You are viewing a plain text version of this content. The canonical link for it is here.
Posted to commits@druid.apache.org by GitBox <gi...@apache.org> on 2019/01/15 23:02:39 UTC

[GitHub] drcrallen opened a new pull request #6865: Densify swapped hll buffer

drcrallen opened a new pull request #6865: Densify swapped hll buffer
URL: https://github.com/apache/incubator-druid/pull/6865
 
 
   We had an upstream data producer who was sampling data. The sampling algorithm seemed to be based on Murmur3_128, or at least a related algorithm where the hash collisions were similar.

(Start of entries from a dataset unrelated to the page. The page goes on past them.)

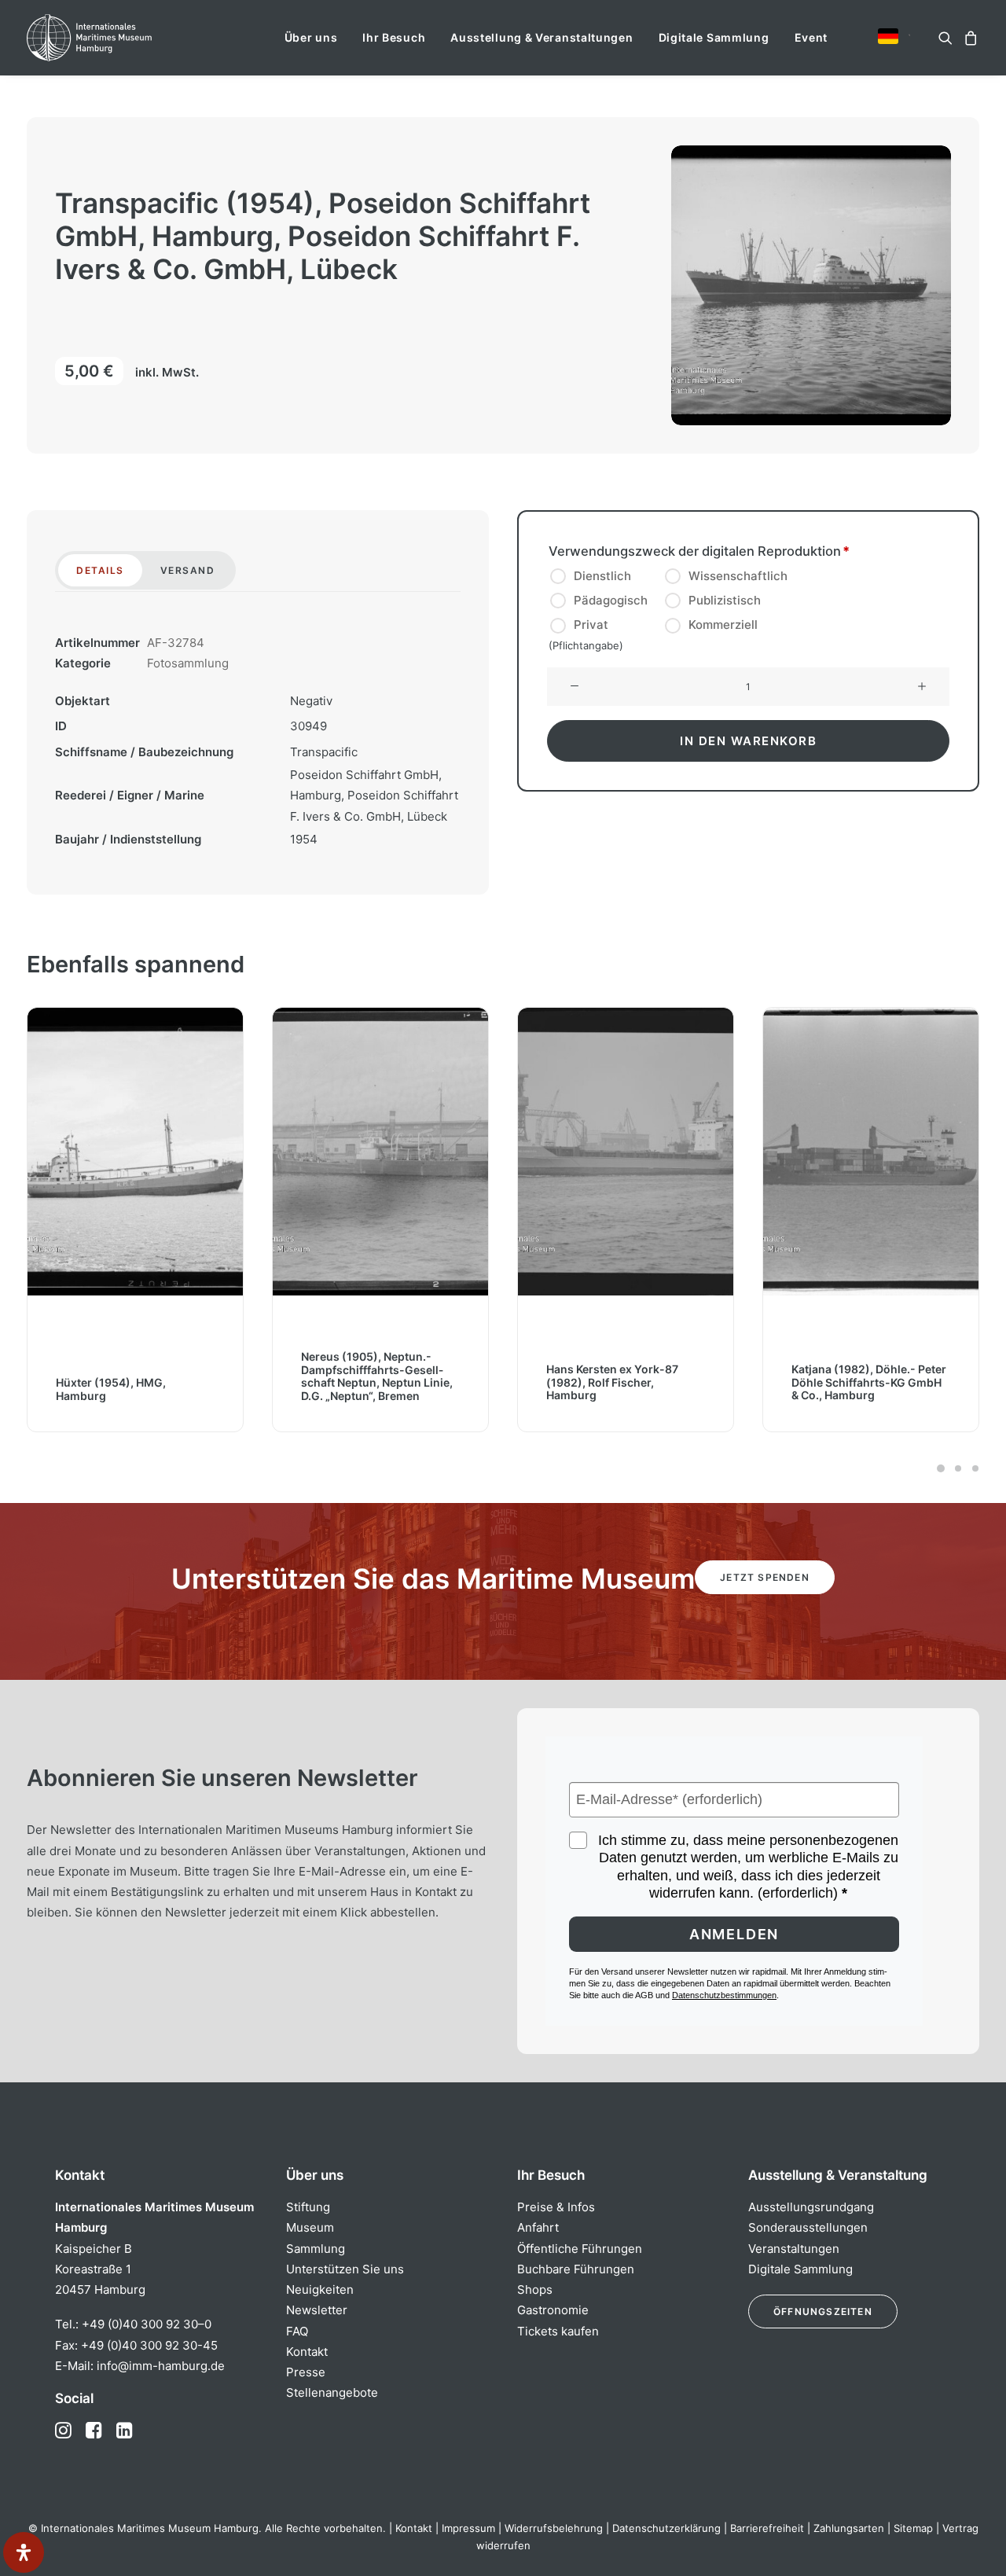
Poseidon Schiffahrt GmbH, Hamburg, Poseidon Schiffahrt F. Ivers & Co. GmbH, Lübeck (374, 795)
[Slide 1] (940, 1468)
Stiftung (308, 2206)
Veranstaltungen (793, 2248)
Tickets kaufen (558, 2331)
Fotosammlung (188, 663)
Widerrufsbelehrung (554, 2528)
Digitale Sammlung (714, 37)
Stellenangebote (332, 2392)
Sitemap (913, 2528)
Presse (305, 2372)
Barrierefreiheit (767, 2528)
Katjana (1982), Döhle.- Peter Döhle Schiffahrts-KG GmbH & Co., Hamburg (623, 1382)
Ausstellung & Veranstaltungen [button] (541, 37)
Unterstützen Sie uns (345, 2269)
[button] (888, 36)
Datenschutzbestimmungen (724, 1995)
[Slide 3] (973, 1468)
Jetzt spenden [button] (765, 1577)
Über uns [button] (311, 37)
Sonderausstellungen (808, 2227)
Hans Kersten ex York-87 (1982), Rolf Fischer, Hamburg (367, 1382)
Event (811, 37)
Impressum (468, 2528)
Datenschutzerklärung (666, 2528)
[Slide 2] (958, 1468)
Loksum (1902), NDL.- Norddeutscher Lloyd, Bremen (867, 1389)
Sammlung (315, 2248)
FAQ (297, 2331)
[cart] (968, 37)
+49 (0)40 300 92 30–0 (146, 2324)
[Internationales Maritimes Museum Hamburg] (120, 37)
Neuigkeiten (320, 2289)
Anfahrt (538, 2227)
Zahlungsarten (848, 2528)
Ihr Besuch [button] (393, 37)
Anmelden (734, 1934)
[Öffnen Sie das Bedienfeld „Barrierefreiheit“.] (23, 2552)
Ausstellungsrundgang (811, 2206)
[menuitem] (311, 37)
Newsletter (316, 2309)
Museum (310, 2227)
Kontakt (307, 2351)
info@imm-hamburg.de (161, 2365)
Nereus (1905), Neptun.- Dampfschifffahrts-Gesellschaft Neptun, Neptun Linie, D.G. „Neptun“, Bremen (131, 1375)
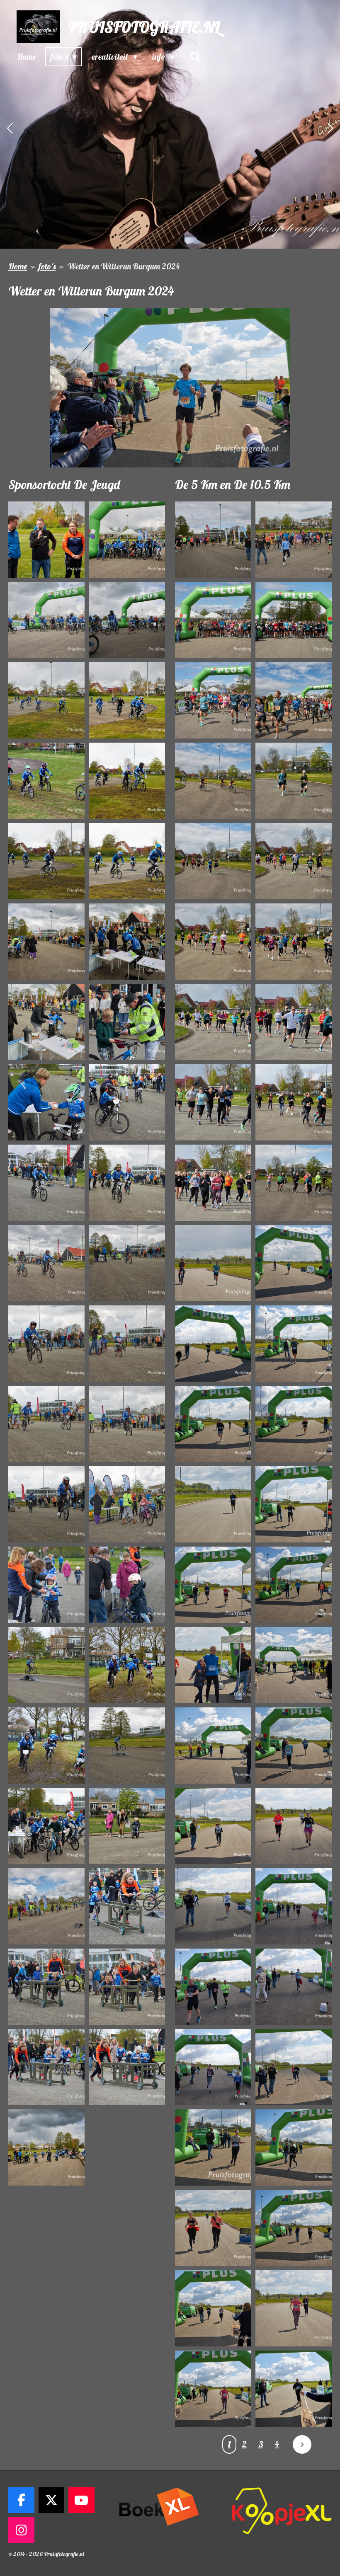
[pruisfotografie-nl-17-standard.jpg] (46, 1183)
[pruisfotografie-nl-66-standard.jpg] (293, 1504)
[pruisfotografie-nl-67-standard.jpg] (213, 1585)
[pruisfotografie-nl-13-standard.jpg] (46, 1022)
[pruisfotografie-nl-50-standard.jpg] (293, 861)
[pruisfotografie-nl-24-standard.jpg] (127, 1424)
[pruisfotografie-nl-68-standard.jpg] (293, 1585)
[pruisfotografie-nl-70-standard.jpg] (293, 1665)
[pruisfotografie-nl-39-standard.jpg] (46, 2067)
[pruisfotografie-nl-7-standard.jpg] (46, 781)
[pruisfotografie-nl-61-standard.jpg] (213, 1343)
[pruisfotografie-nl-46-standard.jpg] (293, 700)
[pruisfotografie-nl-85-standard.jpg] (213, 2308)
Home (17, 266)
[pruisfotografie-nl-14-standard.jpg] (127, 1022)
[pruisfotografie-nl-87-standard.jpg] (213, 2388)
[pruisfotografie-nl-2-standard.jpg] (127, 539)
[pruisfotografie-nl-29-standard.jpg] (46, 1665)
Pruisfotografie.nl (144, 26)
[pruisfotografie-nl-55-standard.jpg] (213, 1102)
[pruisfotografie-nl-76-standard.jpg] (293, 1906)
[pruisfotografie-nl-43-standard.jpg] (213, 620)
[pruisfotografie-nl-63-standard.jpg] (213, 1424)
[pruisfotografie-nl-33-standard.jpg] (46, 1826)
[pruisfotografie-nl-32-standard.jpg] (127, 1745)
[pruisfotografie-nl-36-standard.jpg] (127, 1906)
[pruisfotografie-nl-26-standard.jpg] (127, 1504)
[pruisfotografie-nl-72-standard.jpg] (293, 1745)
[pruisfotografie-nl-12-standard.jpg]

When doing a HLL sketch of the dimension values, we were getting really weird results where all the HLL buckets would end up with values that were not good sketches of the input data (every bucket nibble with a `1` for example). `testCanFillUpOnMod` demonstrates such a scenario.
   
   The unfortunate side effect of this was that the folding operation can easily cause corrupt buffers if the buffer folding in is sparse. `testRegisterSwapWithSparse` will fail against master at `folded.toByteBuffer()` similar to how the jackson serialization of the collector fails on historicals in the error mode we found. 
   
   ```
   java.nio.BufferOverflowException
   	at java.nio.Buffer.nextPutIndex(Buffer.java:527)
   	at java.nio.HeapByteBuffer.putShort(HeapByteBuffer.java:321)
   	at org.apache.druid.hll.HyperLogLogCollector.toByteBuffer(HyperLogLogCollector.java:488)
   ```
   
   
   With this PR applied, the query result does not crash, but does return as sketch that is useless, as demonstrated in the estimate cardinality checks during the added unit tests.
   
   A tangential long term solution here would probably be to also seed the murmur hash with a custom value... but that will break historical compatibility in nasty ways.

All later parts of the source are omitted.